Bo człowiek tuła się od lekarza do lekarza. Zostałam pozostawiona sama sobie. Dobrze, że jest internet. Przeczytałam publikacje o badaniach i tak trafiłam do Lublina – dodaje.

Tu dochodzimy do meritum i problemów systemowych przypisanych do tzw. chorób rzadkich. Dlatego pytamy, czy chodzi o brak informacji, czy brak chęci lekarzy do nowych terapii?

Rzeczywiście dostajemy informacje od pacjentów o braku wiedzy na temat programu. Pacjenci chętniej reagują, kiedy przedstawimy im nasz program – mówi prof. Rejdak. – Wspiera nas w tym teraz ABM. Staramy się informować też naszych kolegów lekarzy, aby jak najszerzej docierali do pacjentów – twierdzi. – Wierzymy, że skierują ich do nas – dodaje.

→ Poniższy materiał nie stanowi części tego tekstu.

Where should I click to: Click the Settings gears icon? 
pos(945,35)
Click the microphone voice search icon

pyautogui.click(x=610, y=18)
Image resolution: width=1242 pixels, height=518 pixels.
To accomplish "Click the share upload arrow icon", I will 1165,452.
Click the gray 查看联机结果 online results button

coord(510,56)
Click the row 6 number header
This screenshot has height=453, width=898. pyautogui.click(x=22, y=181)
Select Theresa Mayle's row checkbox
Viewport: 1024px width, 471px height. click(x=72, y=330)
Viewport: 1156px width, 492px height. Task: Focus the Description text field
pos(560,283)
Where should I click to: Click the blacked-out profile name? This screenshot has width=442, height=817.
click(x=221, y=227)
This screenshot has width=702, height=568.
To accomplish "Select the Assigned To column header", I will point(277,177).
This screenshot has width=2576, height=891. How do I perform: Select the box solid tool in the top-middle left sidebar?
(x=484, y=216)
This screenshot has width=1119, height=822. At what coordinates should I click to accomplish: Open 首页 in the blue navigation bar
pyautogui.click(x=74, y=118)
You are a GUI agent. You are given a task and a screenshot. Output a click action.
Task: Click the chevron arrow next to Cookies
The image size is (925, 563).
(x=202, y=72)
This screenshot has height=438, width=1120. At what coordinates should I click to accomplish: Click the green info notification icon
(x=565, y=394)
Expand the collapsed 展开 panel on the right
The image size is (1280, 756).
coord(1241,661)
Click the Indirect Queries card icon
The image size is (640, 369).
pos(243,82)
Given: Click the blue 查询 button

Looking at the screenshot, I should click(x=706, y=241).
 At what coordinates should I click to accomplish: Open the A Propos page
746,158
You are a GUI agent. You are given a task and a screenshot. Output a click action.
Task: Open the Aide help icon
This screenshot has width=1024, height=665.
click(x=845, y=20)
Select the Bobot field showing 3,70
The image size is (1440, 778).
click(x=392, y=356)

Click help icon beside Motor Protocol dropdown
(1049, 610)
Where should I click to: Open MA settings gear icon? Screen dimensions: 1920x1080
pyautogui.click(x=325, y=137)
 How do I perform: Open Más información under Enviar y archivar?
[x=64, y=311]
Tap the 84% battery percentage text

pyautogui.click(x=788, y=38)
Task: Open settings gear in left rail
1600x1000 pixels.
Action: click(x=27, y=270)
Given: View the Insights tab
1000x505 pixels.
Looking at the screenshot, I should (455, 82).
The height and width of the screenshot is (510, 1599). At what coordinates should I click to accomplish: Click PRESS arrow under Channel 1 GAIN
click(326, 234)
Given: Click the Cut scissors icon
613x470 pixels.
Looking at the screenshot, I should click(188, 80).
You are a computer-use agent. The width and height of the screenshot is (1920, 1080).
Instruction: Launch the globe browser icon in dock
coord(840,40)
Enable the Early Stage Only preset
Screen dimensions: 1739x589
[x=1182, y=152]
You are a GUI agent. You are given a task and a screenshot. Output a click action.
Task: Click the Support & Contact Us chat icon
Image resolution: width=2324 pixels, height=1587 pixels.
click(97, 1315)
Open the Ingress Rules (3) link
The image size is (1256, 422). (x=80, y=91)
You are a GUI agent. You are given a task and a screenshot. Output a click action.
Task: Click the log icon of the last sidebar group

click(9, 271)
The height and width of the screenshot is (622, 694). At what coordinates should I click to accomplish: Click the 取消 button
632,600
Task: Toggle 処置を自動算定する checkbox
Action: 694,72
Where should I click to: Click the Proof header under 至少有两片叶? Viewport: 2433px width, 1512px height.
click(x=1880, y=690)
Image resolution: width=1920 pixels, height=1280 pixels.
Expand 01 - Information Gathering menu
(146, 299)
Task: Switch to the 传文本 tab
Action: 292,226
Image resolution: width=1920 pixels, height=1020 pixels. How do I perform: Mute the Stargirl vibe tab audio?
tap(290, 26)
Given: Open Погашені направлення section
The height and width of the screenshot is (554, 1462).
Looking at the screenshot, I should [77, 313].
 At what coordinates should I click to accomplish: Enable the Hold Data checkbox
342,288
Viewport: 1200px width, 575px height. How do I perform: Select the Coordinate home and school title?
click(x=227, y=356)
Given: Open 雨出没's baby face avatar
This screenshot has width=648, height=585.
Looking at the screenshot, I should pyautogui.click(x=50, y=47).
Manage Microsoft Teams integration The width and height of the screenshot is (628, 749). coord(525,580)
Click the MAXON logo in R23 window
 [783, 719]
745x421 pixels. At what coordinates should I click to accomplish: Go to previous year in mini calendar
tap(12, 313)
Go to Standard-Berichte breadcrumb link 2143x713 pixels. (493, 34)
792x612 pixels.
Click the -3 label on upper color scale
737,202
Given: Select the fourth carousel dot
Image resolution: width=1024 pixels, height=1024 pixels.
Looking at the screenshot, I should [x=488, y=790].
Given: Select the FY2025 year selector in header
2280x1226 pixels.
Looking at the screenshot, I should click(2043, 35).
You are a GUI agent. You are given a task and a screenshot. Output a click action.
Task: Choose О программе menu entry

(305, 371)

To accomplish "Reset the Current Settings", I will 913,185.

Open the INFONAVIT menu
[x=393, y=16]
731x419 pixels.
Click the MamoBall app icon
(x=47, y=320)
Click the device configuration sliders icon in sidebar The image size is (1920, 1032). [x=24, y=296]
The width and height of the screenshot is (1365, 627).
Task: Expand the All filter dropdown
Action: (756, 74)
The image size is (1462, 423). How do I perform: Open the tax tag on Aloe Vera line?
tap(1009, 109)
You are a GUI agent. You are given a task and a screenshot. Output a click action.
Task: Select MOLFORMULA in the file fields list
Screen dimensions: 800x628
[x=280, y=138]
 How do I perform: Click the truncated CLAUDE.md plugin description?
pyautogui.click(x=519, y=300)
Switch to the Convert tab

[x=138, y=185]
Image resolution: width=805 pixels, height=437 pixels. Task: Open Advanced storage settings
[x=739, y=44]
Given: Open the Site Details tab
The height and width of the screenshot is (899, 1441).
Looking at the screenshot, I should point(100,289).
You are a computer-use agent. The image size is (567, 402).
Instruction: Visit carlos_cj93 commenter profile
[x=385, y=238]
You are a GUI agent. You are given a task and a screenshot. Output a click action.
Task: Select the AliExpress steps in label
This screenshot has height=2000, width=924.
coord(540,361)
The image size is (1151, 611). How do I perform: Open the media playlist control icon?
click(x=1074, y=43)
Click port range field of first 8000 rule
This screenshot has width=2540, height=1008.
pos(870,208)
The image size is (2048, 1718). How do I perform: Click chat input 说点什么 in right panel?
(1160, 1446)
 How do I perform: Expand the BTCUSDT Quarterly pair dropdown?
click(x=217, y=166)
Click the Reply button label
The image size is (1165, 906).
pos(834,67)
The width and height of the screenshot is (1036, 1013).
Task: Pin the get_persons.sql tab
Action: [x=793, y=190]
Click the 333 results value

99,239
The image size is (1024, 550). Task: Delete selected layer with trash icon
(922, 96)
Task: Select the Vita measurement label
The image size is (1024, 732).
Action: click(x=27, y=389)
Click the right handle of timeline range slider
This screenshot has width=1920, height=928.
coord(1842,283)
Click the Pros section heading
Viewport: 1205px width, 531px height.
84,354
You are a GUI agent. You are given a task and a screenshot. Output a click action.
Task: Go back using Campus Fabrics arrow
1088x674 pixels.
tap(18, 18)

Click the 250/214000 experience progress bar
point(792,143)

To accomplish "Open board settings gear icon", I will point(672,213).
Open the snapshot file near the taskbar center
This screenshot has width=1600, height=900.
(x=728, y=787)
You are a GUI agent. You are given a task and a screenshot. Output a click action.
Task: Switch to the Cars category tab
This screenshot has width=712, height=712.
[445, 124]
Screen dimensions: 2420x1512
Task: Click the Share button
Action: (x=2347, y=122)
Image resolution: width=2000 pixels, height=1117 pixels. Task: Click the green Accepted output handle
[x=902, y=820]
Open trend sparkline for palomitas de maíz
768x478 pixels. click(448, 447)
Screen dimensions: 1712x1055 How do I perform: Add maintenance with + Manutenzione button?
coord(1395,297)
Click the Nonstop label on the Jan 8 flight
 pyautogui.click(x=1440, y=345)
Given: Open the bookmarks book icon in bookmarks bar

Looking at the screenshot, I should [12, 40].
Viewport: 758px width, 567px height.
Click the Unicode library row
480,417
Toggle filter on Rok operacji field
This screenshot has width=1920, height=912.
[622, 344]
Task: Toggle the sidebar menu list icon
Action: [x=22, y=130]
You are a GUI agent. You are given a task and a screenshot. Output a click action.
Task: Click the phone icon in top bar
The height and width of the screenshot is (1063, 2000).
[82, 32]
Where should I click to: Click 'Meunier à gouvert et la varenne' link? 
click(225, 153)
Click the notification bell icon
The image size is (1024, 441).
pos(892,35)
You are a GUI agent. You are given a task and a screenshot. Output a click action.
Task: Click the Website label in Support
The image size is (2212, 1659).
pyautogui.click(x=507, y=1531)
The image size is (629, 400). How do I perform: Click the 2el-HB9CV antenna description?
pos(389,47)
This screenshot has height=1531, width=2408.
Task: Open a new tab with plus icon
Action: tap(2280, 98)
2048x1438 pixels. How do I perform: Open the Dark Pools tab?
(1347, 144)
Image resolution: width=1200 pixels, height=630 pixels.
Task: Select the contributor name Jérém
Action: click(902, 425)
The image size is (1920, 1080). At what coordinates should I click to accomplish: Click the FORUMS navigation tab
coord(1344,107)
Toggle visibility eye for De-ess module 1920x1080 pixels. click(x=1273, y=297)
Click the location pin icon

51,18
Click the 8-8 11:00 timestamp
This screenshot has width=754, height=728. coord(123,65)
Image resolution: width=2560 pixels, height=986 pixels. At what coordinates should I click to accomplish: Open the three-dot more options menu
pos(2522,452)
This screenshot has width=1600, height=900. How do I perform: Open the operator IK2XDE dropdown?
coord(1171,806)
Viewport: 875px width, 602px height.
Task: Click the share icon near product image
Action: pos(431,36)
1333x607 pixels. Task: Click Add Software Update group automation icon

Poza Lublinem rekrutacje rozpoczęły już ośrodki partnerskie. To m.in. placówki kliniczne z Warszawy, Krakowa i z Zabrza. Wkrótce pacjentów przyjmować będą szpitale ze Szczecina i Poznania. Organizatorzy badania starają się o przedłużenie programu do końca 2025 roku.

Zainteresowani współpracą są także badacze z Londyn Royal Hospital, University of Virginia oraz Instytut Neurologii z University College London. Po powodzeniu testów, polski lek będzie mógł być bowiem podawany na szeroką skalę, właśnie pacjentom zagranicznym.

Program uzyskał 26 milionów złotych z Agencji Badań Medycznych. Jest to największy grant naukowo-badawczy w historii Uniwersytetu Medycznego w Lublinie.